Sta appassionando la opinione pubblica in questi giorni la vicenda del piccolo Charlie Gard, bimbo inglese di 10 mesi.

La vicenda è ben nota.
Il piccolo si trova ricoverato in un reparto di terapie intensive a Londra e la sua vita dipende esclusivamente dalle apparecchiature terapeutiche, altrimenti interverrebbe la morte.
Il piccolo è affetto da una rara malattia genetica, trasmessa in modo ereditario, che interessa i mitocondri.
I mitocondri sono degli organelli cellulari che trasformano il glucosio in energia cellulare (semplificando, come la benzina per il motore di una macchina); energia senza di cui l’organismo va in stop metabolico e piano piano degrada.

Una condizione incompatibile con la vita e solo le macchine, che dànno quell’energia al corpicino, ancora la permettono.

Mi sono andato brevemente a riguardare le malattie mitocondriali: sono un numero rilevante, diverse fra di loro, e quella del piccolo Charlie interessa circa 20 pazienti al mondo.
Troppo pochi per permettere una ricerca rapida e profittevole per le aziende farmaceutiche.

Ebbene, i medici inglesi vorrebbero sospendere il funzionamento dei macchinari, con le conseguenze che abbiamo detto, e i genitori si oppongono.
Addirittura sono ricorsi per questo ai tribunali; quelli inglesi hanno dato torto, ma anche la Corte Europea dei Diritti dell’Uomo (che non è un organismo dell’Unione Europea) ha confermato quel verdetto: devono rassegnarsi, dicono. I referti medici parlano chiaro, parere sfavorevole.

Eppure i genitori attraverso una pubblica sottoscrizione – #charliesfight – cui hanno aderito in oltre 100 mila, hanno raccolto una somma ragguardevole, oltre un milione di sterline, per tentare una terapia ancora sperimentale negli Stati Uniti.

Niente da fare, non è permesso.
Sono certo che le Corti abbiano ragione: non ci sono chance, la patologia è ormai troppo avanzata.
Ma questo caso ci pone molte domande e ci impone delle riflessioni.

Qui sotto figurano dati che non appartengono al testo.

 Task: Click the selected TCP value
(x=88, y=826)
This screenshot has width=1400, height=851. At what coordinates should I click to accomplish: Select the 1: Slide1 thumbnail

Io la chiamo  ARROGANZA DELLA SCIENZA.
Devo dire che questo atteggiamento emerge ogni tanto nella sanità.
Faccio riferimento ad esempio al fenomeno Di Bella.
Una terapia che anche io ho potuto constatare assolutamente inefficace, non ci sono dubbi.
Ma quello che anche allora ho notato, nella medicina e nei suoi cultori, è un atteggiamento intollerante. E non tanto contro chi prescriveva la “cura Di Bella”, che sarebbe anche comprensibile, ma contro i pazienti.

La stessa intolleranza sembra emergere oggi, nei confronti di un piccolo paziente e dei loro genitori. La terapia sarà sicuramente non appropriata, ma i genitori hanno trovato le risorse per un ultimo disperato tentativo. Non è a carico della collettività, che danno può venirne?
Non servono in questo caso norme sanitarie e giuridiche per giudicare: serve il buon senso, serve il cuore.

Mi viene di pensare a condizioni opposte, in cui invece i familiari, di fronte a patologie lunghe e invalidanti, senza speranza di guarigione , vorrebbero spegnere le macchine, ma in questo caso si trovano di fronte alla negazione giuridica e spesso anche sanitaria di poterlo fare.

Spero che in futuro, di fronte a richieste ragionevoli, come quella per il piccolo Charlie, prevalga il buon senso invece dell’arroganza o la norma sanitario-giuridica. E che a dei genitori sia permesso di fare un tentativo di salvare il proprio figlio, per quanto disperato possa essere.

E d’altro canto che sia permesso ad altri, in condizioni in cui la scienza nulla può più dare, di poter scegliere coscientemente, di limitare o interrompere le cure.
E dunque, che almeno il nostro parlamento approvi la legge sul Testamento Biologico.